_DOCUMENT TEXT_.
━━━━━━━━

I feel that polyamorous dating is perfectly ethical; there’s nothing wrong with honest, respectful, and loving relationships, and I have seen no evidence that polyamorous relationships are any less likely to be honest, respectful, and loving. Nevertheless, I think that polygamous marriage probably shouldn’t be legal without some major legal changes.
Gay marriage doesn’t involve many changes to the structure of marriage itself, except for switching “bride” and “groom” over to “party one” and “party two” on forms. Legalized polygamy would require a radical rethinking of aspects of marriage. If Jane marries Joe and Greg, are Joe and Greg married to each other? Do they have any legal relationship with each other whatsoever? Will “brother-husband” be made into a legal category?
Poly marriage could be easily exploited by unscrupulous people. Spouses are not legally required to testify against each other; what’s to stop a mobster from requiring all his enforcers to marry him so that they can’t be made to testify? If Joe has six wives, do they all get Social Security survivor benefits when he dies? Can you marry all your overseas friends so they can immigrate to the US? The government could only give marital benefits to relationships it deems ‘genuine’ (as, indeed, it does with immigration), but that is both an infringement on personal privacy and likely to be very expensive to implement.

━━━━━━━━

_STUDY QUESTIONS_.
[1] Using the passage on polygamous marriage, answer these:
(a) What does gay marriage change on forms?
(b) Which benefits does the text ask whether all six wives would get when Joe dies?
(c) What does the writer say would be needed before polygamous marriage should be legal?
[2] Please translate this sentence from the passage on polygamous marriage into Spanish: "Legalized polygamy would require a radical rethinking of aspects of marriage."

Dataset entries
━━━━━━━━

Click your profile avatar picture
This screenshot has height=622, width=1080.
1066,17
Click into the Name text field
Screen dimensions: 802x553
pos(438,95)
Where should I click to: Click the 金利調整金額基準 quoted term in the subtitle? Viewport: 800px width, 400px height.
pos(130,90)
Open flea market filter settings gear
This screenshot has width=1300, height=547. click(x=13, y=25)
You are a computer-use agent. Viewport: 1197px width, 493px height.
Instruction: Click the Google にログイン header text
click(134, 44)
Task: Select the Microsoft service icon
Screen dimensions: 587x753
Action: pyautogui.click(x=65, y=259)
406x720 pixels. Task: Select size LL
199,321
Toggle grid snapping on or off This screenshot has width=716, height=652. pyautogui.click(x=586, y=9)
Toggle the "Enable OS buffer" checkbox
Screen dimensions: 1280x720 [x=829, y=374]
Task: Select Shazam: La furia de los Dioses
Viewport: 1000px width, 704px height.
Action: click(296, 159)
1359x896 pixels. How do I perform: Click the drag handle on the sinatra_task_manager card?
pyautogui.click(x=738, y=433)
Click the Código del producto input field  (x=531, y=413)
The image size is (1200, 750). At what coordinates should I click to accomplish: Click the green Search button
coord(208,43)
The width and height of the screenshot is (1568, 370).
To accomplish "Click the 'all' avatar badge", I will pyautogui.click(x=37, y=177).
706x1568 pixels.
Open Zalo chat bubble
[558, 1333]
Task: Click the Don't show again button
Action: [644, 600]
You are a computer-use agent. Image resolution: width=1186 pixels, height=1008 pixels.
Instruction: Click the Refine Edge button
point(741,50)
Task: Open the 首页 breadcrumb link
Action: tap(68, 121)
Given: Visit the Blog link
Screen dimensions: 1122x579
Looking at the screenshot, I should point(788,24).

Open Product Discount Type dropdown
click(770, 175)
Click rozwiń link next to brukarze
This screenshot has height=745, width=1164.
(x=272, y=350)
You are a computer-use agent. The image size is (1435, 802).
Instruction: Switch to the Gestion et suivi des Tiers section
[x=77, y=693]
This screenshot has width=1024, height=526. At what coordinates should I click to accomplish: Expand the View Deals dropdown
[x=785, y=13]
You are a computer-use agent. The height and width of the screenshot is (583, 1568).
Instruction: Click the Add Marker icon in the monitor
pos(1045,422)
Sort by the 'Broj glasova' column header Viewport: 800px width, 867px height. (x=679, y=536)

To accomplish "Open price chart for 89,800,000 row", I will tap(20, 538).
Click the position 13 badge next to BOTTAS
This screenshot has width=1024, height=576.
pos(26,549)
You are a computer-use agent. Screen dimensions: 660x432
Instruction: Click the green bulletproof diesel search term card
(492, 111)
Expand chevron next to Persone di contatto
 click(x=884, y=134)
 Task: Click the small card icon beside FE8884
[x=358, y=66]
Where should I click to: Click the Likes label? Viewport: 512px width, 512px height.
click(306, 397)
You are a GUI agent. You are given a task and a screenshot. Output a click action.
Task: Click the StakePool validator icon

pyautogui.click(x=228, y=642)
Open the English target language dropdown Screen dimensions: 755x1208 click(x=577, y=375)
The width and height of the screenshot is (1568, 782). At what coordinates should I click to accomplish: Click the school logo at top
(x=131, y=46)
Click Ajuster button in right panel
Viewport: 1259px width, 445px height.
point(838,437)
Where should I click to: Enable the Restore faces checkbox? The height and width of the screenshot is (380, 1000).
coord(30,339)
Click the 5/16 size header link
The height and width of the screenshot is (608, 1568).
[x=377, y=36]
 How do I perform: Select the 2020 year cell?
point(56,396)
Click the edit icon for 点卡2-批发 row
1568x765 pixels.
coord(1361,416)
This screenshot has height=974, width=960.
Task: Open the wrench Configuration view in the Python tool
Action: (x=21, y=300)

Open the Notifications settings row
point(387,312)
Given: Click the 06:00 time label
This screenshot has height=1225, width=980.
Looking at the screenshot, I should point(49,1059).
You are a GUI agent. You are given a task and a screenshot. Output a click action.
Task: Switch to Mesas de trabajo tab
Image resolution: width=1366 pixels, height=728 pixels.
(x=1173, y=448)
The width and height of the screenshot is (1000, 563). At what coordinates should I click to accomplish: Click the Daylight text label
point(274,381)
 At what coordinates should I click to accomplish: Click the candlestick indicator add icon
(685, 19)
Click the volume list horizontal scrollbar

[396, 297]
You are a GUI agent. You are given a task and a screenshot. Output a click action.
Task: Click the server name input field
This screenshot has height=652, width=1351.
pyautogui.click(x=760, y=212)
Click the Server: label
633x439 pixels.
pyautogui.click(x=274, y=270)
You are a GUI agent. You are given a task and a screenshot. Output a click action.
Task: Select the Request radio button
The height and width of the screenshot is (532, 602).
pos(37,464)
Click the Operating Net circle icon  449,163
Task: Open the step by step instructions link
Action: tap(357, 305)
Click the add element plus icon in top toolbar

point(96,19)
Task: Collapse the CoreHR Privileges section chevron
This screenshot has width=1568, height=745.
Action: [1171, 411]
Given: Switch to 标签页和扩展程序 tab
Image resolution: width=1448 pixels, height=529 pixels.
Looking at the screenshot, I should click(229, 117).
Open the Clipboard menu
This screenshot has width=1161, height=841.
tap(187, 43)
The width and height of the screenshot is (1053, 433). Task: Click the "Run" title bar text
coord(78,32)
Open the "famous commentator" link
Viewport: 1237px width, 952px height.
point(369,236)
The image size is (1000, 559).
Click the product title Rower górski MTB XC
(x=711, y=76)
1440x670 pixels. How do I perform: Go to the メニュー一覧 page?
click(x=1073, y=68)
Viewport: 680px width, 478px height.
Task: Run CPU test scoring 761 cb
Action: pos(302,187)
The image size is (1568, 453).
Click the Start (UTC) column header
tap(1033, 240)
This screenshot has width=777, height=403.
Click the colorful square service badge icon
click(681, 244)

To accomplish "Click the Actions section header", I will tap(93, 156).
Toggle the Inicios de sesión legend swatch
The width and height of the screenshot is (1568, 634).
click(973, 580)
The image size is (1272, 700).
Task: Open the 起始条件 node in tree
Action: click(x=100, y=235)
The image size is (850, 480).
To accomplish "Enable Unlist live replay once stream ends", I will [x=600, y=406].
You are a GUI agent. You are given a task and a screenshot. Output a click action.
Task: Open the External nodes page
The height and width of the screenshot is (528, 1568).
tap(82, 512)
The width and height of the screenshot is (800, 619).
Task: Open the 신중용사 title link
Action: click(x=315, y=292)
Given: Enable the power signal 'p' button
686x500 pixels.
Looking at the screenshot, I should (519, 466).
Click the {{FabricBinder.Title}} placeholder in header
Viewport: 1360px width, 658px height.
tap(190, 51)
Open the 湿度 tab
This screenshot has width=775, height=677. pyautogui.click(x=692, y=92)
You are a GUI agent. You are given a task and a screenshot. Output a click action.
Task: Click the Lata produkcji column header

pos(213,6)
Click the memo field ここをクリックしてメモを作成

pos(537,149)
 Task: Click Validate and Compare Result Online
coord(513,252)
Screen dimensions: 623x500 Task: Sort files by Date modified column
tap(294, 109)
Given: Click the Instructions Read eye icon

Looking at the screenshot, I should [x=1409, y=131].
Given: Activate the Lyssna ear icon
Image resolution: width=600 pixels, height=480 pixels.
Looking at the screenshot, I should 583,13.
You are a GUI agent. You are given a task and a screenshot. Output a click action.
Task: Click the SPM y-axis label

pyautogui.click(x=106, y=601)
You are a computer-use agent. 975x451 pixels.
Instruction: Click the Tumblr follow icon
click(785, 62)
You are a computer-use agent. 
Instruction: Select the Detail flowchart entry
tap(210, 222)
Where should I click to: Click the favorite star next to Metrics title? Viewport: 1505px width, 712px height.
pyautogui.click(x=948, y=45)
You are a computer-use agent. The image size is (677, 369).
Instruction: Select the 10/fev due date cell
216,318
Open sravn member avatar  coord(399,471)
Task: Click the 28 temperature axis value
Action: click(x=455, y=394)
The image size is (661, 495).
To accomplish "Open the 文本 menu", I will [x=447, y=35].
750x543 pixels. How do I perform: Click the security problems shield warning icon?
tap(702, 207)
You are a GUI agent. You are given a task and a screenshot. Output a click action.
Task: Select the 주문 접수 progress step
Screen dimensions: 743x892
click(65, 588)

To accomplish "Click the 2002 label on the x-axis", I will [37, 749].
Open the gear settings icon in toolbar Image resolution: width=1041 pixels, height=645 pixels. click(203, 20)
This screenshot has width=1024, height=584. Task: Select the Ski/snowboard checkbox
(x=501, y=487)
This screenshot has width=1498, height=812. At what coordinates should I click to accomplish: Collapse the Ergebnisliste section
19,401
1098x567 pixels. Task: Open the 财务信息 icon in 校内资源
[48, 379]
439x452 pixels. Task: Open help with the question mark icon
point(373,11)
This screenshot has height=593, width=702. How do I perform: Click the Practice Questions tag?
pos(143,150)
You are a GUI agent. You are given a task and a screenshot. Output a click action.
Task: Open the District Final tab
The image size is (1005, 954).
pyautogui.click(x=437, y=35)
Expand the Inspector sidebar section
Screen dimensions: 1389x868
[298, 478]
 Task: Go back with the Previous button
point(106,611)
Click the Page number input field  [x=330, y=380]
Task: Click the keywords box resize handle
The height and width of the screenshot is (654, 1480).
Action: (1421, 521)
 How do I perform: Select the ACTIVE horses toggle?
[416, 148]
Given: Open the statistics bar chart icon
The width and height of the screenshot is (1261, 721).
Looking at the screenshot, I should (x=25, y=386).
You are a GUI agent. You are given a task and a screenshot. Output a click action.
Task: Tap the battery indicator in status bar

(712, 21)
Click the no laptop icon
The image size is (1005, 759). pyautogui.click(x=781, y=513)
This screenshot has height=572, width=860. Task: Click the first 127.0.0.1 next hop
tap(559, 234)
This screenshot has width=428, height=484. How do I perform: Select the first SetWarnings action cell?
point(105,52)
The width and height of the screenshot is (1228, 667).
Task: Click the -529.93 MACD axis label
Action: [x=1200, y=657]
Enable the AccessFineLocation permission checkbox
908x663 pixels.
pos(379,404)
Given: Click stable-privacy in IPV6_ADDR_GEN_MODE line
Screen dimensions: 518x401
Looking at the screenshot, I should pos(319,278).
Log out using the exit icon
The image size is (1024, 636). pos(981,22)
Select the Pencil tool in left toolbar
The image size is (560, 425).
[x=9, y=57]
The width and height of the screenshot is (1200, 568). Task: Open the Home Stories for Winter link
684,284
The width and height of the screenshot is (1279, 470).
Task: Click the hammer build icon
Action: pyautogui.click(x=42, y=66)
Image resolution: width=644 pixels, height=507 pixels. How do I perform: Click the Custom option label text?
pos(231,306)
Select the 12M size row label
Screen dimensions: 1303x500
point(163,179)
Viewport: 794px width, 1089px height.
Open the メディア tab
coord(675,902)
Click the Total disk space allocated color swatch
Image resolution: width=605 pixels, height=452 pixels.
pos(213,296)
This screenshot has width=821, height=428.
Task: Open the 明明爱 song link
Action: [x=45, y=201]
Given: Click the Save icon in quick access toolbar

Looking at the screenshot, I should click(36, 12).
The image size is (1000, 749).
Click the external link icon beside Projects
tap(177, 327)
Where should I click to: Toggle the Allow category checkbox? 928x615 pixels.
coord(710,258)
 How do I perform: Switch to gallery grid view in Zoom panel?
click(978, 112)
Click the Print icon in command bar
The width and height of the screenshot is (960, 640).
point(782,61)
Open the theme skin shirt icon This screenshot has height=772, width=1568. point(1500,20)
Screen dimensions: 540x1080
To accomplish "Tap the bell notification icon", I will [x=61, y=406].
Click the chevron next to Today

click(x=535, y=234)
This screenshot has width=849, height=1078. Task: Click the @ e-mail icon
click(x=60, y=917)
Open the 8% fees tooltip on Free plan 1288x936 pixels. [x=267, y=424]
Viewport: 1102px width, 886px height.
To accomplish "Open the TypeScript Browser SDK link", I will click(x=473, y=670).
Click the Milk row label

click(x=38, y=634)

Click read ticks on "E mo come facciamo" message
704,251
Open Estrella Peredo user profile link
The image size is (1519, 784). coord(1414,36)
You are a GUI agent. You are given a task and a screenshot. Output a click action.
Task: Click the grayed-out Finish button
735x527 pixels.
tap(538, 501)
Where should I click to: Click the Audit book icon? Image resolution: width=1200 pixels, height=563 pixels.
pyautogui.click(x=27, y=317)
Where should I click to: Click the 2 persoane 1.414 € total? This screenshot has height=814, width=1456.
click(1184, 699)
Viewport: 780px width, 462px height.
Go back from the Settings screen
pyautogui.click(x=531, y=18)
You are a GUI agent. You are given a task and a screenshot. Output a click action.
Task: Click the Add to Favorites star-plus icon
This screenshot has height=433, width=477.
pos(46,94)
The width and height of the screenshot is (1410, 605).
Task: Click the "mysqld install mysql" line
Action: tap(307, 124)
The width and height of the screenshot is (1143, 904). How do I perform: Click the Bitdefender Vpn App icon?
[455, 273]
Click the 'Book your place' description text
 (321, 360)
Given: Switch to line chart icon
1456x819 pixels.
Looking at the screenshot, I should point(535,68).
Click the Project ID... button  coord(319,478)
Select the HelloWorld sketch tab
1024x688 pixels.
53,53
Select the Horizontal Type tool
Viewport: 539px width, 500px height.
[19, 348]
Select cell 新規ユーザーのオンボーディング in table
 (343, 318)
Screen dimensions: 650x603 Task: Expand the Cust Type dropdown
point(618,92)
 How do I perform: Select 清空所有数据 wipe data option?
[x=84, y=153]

━━━━━━━━

_RESULTS FOR EACH TASK_.
[1]
(a) It switches "bride" and "groom" over to "party one" and "party two."
(b) Social Security survivor benefits.
(c) Some major legal changes.

[2] La poligamia legalizada requeriría un replanteamiento radical de aspectos del matrimonio.